Sunday, May 29, 2011

Barcelona's Messi


By the time you read this, a diminutive Argentinian with a pair of humming bird wings attached to his ankles will have  helped Spanish football club Barcelona lift its fourth Champions League trophy. Or not. Either way, Lionel Messi from Rosario in Argentina should have made hordes of folks in t

he Spanish city of Barcelona — and millions more across the world — rejoice in the innate relationship between a human and the air around him on a field. A couple of hours before we got to know the outcome of who throttled whom in the Barcelona-Manchester United match at Wembley Stadium, approximately 8,219 kilometres away at Chennai's Chidambaram Stadium, one of two cricket clubs lifted the Indian Premier League 2011 trophy. There was no smell of 'Chak de India!' or 'Go Team India!' here. Loyalties on either side  lay firmly outside the sturdy 'national' grid.
But can a sportsman be loyal to two sides — a club team and a national team — at the same time? The Board of Controlfreakery for Cricket in India — the quango of fat cats who decide on the annual IPL tournament as well as international tours of the national side — seems to think so.
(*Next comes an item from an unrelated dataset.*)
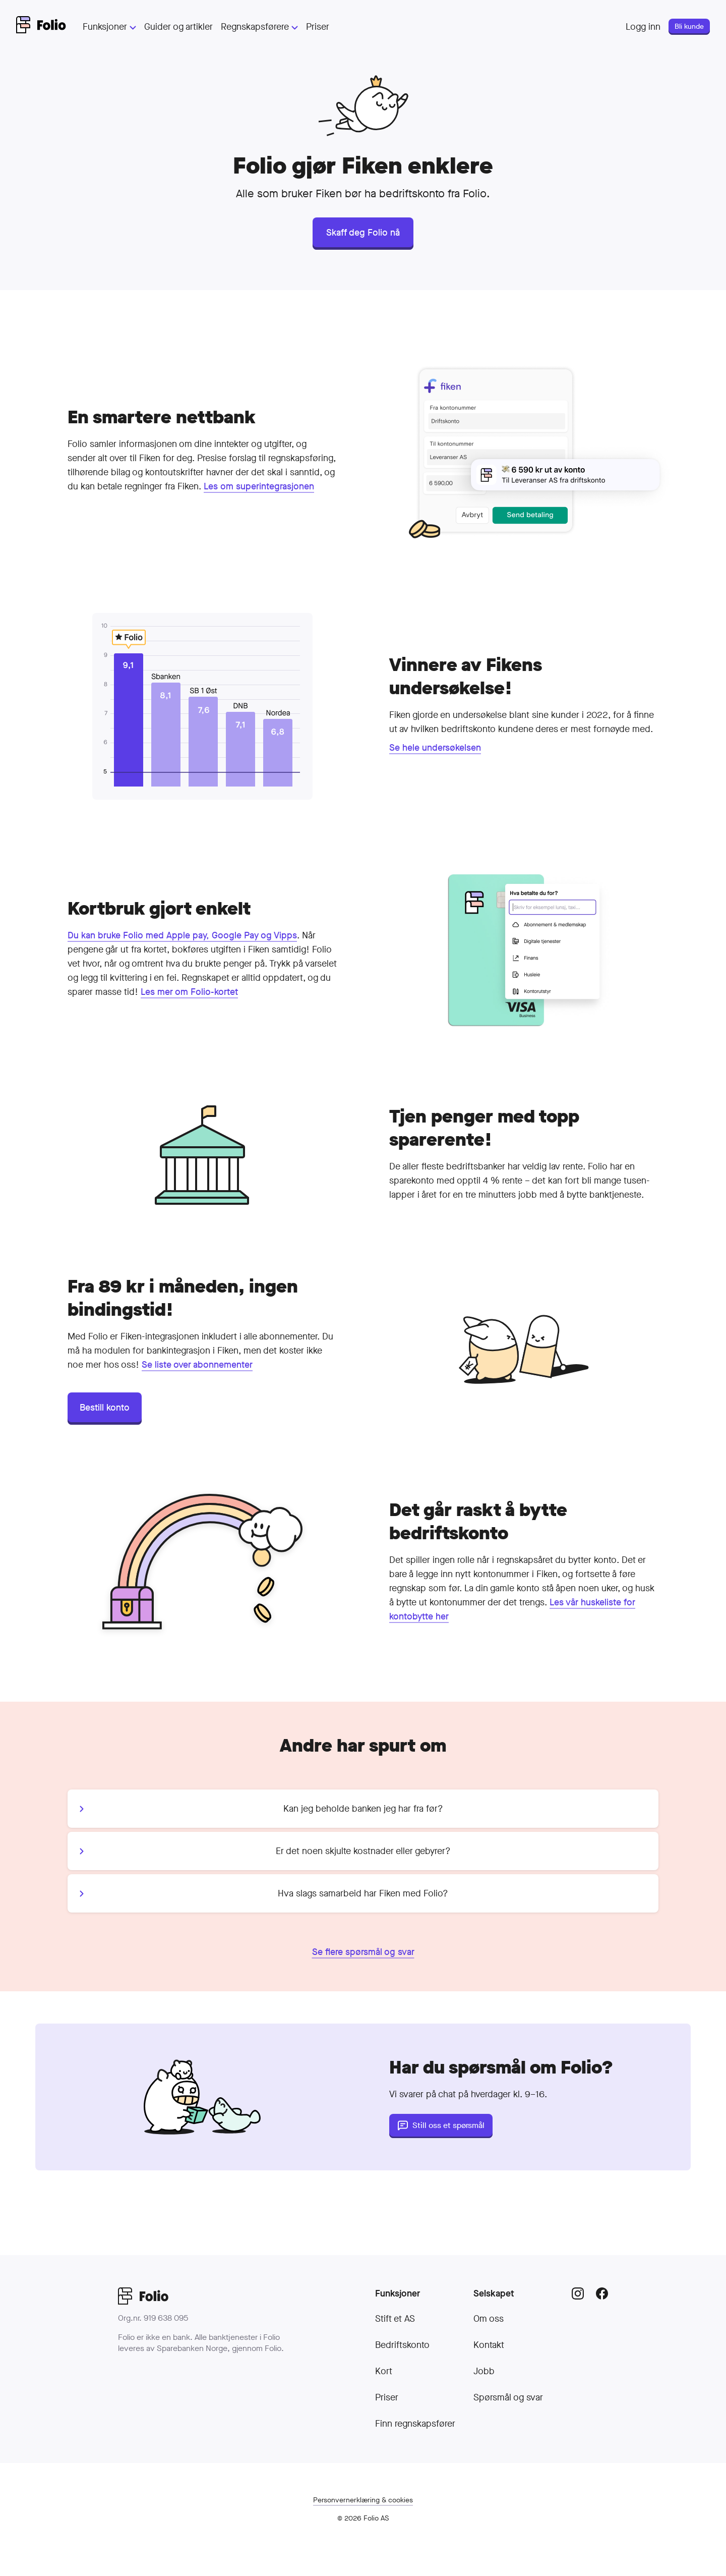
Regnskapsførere (259, 27)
Except, that is, when they screw things up by not including that fine print in the contract written in blood about what happens if a player is injured or 'fatigued' in an IPL tournament prior to a 'Jana Gana Mana' tour.
In the mind (sic) of the BCCI, a cricketer can play reams of Twenty20 cricket, be packed off to tour with Team India immediately after an IPL tournament that takes place immediately after a ICC cricket World Cup, eat copious samosas with enough time to pick up basic flamenco and then attend a television channel function when he's not snogging in the corner at an after-match party. If the player is somehow injured, the fat cats suddenly start howling if the player becomes unavailable to represent the nation.
Gautam Gambhir, seen as having a chip on his elbow, chose to play in the IPL  (surely a less taxing form of cricket than 50-over ODIs?) and then had to skip India's tour that starts next week of the West Indies — a place where stadiums have been filled for some time now with very little but balmy Caribbean air. Which is when the caterwauling started about the primacy of playing for the country over playing for a club.
Why?
Why on earth should playing for the country be more important than playing for a club? Gambhir went out of his way to say that it was "ridiculous" that he preferred club over country. In any case, his shoulder was injured well before the IPL started. Should he have not played in the World Cup?
But why the pall of shame if someone does choose club over country? Bal Thackeray's statement about Sachin Tendulkar playing "not so much for the country but for money" didn't disturb a gnat — not because what he said was false (or true), but because it doesn't matter what makes Tendulkar a 'Sachin' on the field as long as he is 'Sachin' on the field.
Which brings me back to Messi. Something happens when Messi runs in a Barcelona jersey. Is it because of his long association with Barca (which picked him up when he was 13) that Messi transforms into something that he isn't when he plays for Argentina? The familiarity with teammates he's been playing with for so long? A stronger, tighter identity that overpowers the glue of Argentinian nationalism? The euros over the pesos? A combination of these things?
Whatever it is, those still munching on about the Country vs Club non-debate, should have just watched the Argentine in the No. 10 Barcelona shirt. Regardless of last night's final scoreline.